CWF19L2

CWF19-like protein 2 · UniProt Q2TBE0

Length: 894 aa
Mass: 103.8 kDa
Annotated: 2026-06-09

4 papers in source corpus 2 papers cited in narrative 4 extracted findings

Cross-family judge faithfulness: 5/5 claims corpus-supported (100%)

Mechanistic narrative

Synthesis pass · prose summary of the discoveries below

CWF19L2 is a nuclear spliceosomal protein that functions in pre-mRNA splicing and the downstream processing of intron-derived lariat RNAs (PMID:38889293, PMID:41422678). It associates with multiple spliceosome proteins and the intron lariat spliceosome (ILS), with cryo-EM evidence indicating loading of CWF19L2 into the ILS, and participates in proper spliceosome assembly and stability (PMID:38889293, PMID:41422678). CWF19L2 directly binds pre-mRNA substrates to regulate alternative splicing, controlling spermatogenesis-related genes (Znhit1, Btrc, Fbxw7) and splicing regulators (Rbfox1, Celf1, Rbm10); germline conditional knockout disrupts these splicing programs during early spermatogenesis (PMID:38889293). Beyond splicing assembly, CWF19L2 is an NVL2-interacting protein required for debranching of intron-derived lariat RNAs, functioning as potently as the canonical debranching enzyme DBR1 and acting in concert with ILS components and the MTR4-RNA exosome complex (PMID:41422678). It localizes to distinct but closely associated nuclear foci relative to DBR1 and CWF19L1, consistent with compartmentalized lariat RNA processing (PMID:41422678).

Mechanistic history

Synthesis pass · year-by-year structured walk · 4 steps

2024 High
Established that CWF19L2 is a spliceosome-associated factor that directly binds pre-mRNA and is required for accurate splicing of a defined germline gene program, defining its role in spermatogenesis.

Evidence Germline conditional knockout mouse with RNA-seq, LACE-seq direct RNA-binding, and reciprocal Co-IP with spliceosome proteins

PMID:38889293
Open questions at the time
- Mechanism of CWF19L2 recruitment into the spliceosome not resolved
- No structural detail of its spliceosome contacts in this study
- Whether splicing role is germline-specific or general is untested
2024 Medium
Extended the model to show CWF19L2 amplifies splicing control indirectly by modulating RBFOX1, implicating it in a broader splicing factor network.

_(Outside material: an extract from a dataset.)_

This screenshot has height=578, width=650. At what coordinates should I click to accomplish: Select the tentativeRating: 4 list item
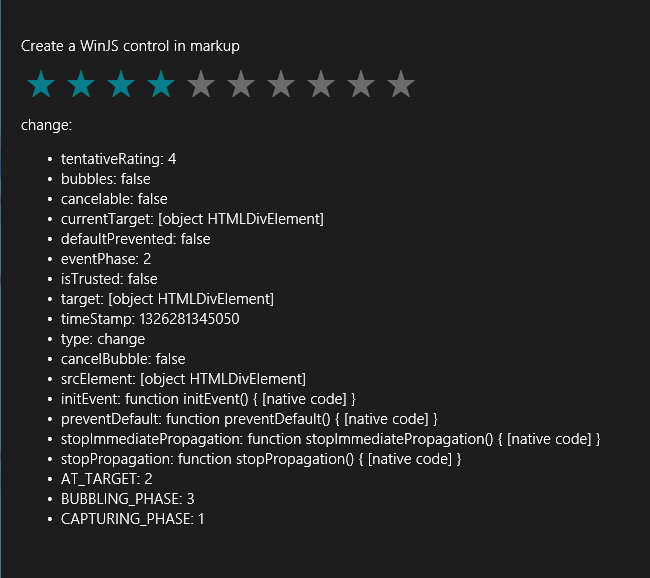[x=118, y=159]
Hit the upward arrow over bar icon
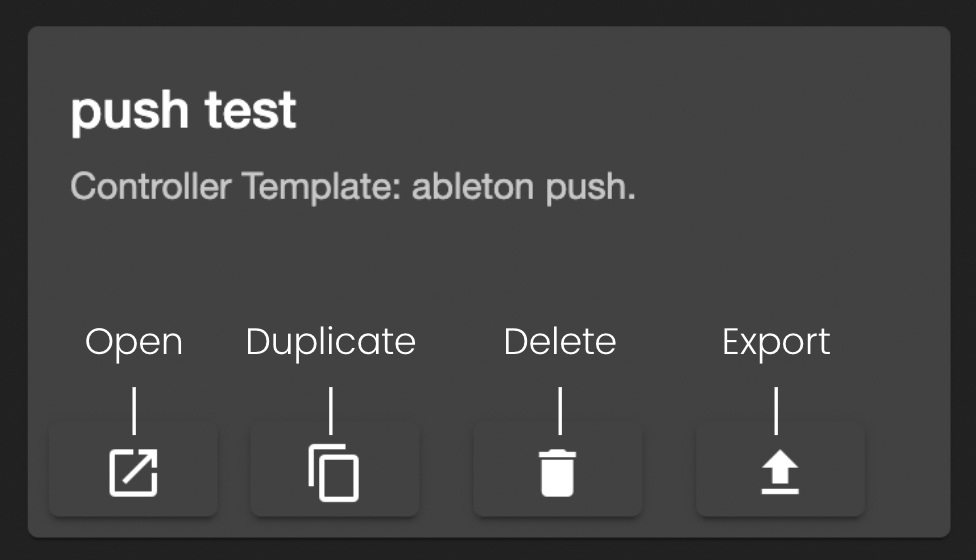Screen dimensions: 976x560 pyautogui.click(x=779, y=473)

Evidence Integration of conditional knockout RNA-seq with LACE-seq binding data

PMID:38889293
Open questions at the time
- Indirect effect inferred from KO transcriptomics without reconstitution of the RBFOX1 axis
- Direct biochemical link between CWF19L2 and RBFOX1 regulation not demonstrated
2025 High
Defined a distinct biochemical activity by showing CWF19L2 is required for lariat RNA debranching, working with DBR1 and the MTR4-RNA exosome, connecting its spliceosome association to intron RNA turnover.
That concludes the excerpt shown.